Avez-vous un instant songé à ce que vous écririez sur votre lettre au Père Noël ? L’exercice n’est pas aussi simple qu’on le croit puisqu’en prenant de l’âge on rêve moins, on invente moins, on se passionne moins et surtout on accumule cette expérience qui fait que l’espoir de voir ses demandes se réaliser, s’amenuise au fil des ans. L’enfance permet tout…puisqu’elle ne vit que sur des promesses d’un avenir meilleur dont on ignore les limites.
A partir d’un certain âge il est difficile voire impossible d’accepter la déception découlant de la réalité. Demander aux autres qu’ils abondent à vos désirs, à vos rêves dans la société actuelle relève vraiment de la plus élémentaire naïveté. Et je ne le ferai pas !

- VOS TÂCHES -
a. Répondez à ces questions sur l'extrait consacré à la lettre au Père Noël.
(i) Qu'est-ce qui s'amenuise au fil des ans ?
(ii) Sur quoi l'enfance vit-elle ?
(iii) Qu'est-il difficile voire impossible d'accepter à partir d'un certain âge ?
b. Recopiez fidèlement l'extrait sur la lettre au Père Noël de « Avez-vous un instant » à « ignore les limites. ».
c. Prolongez l'extrait sur la lettre au Père Noël à partir de l'endroit où il s'arrête.
Les items placés après l'extrait forment un matériau distinct de celui-ci.

- DONNÉES FOURNIES -
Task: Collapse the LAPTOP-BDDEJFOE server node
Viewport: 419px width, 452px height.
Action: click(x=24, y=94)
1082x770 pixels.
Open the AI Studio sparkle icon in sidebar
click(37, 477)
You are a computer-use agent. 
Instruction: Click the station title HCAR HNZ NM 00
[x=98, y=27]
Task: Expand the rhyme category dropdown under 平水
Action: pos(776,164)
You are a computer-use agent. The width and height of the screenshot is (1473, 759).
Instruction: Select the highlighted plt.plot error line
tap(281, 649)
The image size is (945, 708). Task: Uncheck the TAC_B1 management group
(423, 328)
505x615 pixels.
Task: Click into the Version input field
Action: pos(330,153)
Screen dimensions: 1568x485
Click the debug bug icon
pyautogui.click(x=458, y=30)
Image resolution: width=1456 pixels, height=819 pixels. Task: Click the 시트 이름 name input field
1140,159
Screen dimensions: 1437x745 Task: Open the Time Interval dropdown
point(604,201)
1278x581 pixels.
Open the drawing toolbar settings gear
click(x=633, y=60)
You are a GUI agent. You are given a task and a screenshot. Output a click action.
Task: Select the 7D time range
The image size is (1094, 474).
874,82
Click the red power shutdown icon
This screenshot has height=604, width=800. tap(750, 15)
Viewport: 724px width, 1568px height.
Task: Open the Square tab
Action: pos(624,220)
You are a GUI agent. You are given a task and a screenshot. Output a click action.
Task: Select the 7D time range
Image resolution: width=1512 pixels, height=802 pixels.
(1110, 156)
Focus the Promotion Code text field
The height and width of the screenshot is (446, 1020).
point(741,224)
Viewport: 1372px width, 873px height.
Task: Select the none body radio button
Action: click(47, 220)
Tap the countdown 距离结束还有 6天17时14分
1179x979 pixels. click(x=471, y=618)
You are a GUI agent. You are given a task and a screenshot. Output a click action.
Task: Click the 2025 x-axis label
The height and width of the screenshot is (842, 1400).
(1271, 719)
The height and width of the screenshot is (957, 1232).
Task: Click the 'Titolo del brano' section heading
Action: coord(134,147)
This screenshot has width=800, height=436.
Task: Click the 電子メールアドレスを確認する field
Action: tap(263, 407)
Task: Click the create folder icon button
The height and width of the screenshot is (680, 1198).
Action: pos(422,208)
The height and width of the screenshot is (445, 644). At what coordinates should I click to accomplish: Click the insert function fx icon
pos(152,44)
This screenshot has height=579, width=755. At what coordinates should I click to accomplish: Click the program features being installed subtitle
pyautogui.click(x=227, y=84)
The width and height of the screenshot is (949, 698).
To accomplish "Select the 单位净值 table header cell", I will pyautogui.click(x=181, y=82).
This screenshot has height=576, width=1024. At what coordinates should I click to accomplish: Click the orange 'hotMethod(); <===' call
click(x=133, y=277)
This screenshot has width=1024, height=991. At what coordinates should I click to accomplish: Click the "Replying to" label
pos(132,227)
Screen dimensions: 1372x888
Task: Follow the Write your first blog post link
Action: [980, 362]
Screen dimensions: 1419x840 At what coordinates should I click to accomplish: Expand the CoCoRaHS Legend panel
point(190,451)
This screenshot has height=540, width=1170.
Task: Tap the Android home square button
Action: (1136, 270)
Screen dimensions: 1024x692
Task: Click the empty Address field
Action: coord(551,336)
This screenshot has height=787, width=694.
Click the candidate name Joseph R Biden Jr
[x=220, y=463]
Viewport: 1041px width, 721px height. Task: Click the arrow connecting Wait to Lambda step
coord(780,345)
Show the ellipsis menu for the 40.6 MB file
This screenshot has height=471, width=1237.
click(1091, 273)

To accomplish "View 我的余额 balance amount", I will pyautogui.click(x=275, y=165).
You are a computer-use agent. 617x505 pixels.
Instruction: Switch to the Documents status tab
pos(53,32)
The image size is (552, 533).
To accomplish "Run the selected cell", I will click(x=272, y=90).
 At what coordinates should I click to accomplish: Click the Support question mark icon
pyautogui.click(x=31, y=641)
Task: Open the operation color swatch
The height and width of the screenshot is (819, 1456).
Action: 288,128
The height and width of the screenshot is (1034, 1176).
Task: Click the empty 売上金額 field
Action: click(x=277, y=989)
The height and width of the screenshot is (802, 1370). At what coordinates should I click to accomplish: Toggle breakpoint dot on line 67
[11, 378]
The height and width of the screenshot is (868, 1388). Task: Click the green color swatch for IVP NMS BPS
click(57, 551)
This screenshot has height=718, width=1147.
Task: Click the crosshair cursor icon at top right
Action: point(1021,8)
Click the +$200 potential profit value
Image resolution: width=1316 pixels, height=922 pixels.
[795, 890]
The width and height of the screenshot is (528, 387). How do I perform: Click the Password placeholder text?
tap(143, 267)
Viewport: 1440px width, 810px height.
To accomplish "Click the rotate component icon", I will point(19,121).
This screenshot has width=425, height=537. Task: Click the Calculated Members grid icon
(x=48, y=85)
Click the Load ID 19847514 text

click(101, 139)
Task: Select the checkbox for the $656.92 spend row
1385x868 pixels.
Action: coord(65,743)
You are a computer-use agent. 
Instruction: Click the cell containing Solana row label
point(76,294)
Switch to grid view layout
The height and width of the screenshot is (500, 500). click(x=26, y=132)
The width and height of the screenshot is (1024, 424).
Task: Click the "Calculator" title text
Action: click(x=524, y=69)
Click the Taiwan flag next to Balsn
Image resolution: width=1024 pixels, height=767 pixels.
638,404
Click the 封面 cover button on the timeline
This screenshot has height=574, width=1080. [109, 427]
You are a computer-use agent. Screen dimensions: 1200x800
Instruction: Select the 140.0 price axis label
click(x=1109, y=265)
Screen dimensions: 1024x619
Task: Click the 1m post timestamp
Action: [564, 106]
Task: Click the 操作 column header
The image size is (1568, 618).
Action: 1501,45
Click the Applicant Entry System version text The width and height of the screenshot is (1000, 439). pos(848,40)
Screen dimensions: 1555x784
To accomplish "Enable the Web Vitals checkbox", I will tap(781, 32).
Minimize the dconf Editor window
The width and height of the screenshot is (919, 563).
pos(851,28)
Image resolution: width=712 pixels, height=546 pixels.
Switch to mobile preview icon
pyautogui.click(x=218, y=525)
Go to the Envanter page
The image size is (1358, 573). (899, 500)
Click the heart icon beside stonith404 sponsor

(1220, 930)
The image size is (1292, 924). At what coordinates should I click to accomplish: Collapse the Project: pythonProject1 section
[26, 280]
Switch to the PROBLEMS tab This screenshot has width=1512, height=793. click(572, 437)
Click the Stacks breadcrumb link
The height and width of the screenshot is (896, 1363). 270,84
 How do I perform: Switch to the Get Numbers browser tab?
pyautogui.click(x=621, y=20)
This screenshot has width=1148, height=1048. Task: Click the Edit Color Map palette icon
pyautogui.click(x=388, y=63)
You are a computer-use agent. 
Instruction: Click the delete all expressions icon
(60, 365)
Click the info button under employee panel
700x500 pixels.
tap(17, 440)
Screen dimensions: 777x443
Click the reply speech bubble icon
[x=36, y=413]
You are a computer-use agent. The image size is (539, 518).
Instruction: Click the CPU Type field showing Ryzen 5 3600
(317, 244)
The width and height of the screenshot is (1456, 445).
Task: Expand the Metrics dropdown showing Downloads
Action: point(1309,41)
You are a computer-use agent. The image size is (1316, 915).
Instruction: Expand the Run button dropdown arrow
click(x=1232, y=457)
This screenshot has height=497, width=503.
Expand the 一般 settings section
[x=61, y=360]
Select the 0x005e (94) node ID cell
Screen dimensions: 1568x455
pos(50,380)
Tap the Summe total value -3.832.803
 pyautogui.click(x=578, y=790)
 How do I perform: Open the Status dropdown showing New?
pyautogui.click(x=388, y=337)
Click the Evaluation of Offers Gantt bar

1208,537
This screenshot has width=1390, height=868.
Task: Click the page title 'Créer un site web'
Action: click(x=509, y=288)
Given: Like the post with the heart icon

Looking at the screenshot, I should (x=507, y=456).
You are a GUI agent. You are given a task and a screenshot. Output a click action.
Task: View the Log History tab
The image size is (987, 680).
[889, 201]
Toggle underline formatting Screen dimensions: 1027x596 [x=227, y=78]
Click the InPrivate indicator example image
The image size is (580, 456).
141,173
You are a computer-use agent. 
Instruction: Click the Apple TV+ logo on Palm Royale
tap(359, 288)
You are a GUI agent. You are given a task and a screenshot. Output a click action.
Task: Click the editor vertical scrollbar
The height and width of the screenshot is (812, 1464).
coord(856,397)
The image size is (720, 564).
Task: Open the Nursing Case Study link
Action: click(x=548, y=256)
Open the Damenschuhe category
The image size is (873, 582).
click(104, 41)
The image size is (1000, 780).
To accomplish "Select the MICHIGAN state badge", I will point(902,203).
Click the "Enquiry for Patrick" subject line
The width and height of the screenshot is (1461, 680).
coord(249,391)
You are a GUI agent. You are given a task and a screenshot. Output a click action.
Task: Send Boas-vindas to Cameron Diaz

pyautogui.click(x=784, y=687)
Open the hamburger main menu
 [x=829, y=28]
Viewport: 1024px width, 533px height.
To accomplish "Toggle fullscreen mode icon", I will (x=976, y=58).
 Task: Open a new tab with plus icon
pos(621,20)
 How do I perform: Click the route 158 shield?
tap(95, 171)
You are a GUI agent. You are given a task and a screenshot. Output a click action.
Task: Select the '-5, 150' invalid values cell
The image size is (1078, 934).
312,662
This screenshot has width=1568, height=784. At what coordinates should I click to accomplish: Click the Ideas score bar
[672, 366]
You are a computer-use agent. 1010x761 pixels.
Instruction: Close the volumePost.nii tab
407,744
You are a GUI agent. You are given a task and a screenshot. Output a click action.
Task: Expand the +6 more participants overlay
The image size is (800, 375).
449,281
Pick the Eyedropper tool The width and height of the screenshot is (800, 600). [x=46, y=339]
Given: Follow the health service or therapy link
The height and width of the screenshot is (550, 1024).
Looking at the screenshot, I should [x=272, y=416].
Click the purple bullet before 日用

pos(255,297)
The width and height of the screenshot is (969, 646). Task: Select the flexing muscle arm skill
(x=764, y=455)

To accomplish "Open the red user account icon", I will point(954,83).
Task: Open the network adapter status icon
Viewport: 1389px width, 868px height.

- PROBLÈMES RÉSOLUS -
a.
(i) L'espoir de voir ses demandes se réaliser.
(ii) Sur des promesses d'un avenir meilleur dont on ignore les limites.
(iii) La déception découlant de la réalité.

b.
Avez-vous un instant songé à ce que vous écririez sur votre lettre au Père Noël ? L’exercice n’est pas aussi simple qu’on le croit puisqu’en prenant de l’âge on rêve moins, on invente moins, on se passionne moins et surtout on accumule cette expérience qui fait que l’espoir de voir ses demandes se réaliser, s’amenuise au fil des ans. L’enfance permet tout…puisqu’elle ne vit que sur des promesses d’un avenir meilleur dont on ignore les limites.

c.
Personnellement je ne veux pas croire que le Père Noël n’existe pas car ce serait me priver de la puissance de l’espérance en des lendemains matins qui chantent. Il y a en effet un plaisir profond de voir briller dans les yeux de celle ou celui qui reçoit la joie de rencontrer ce dont il a parfois profondément souhaité. Ces étincelles qui mettent le feu à un regard durant quelques fractions de secondes devraient nous accompagner toute notre vie.
Malheureusement nous avons bien du mal à défier l’épreuve du temps. Nous avons collectivement perdu l’envie de nous enthousiasmer pour des instants positifs en raison de l’effondrement de la notion même d’espérance. Elle n’appartient plus au quotidien puisqu’elle a été remplacée par la crainte.
Croire dans le Père Noël c’est avant tout avoir gardé une âme d’enfant, celle qui permet de sortir du réel pour se bâtir des légendes ordinaires. Elles portent une vie. Elles restent dans les souvenirs. Elles survivent aux matinées de ce jour particulier quand elles étaient vraiment portées par la simple envie de partager.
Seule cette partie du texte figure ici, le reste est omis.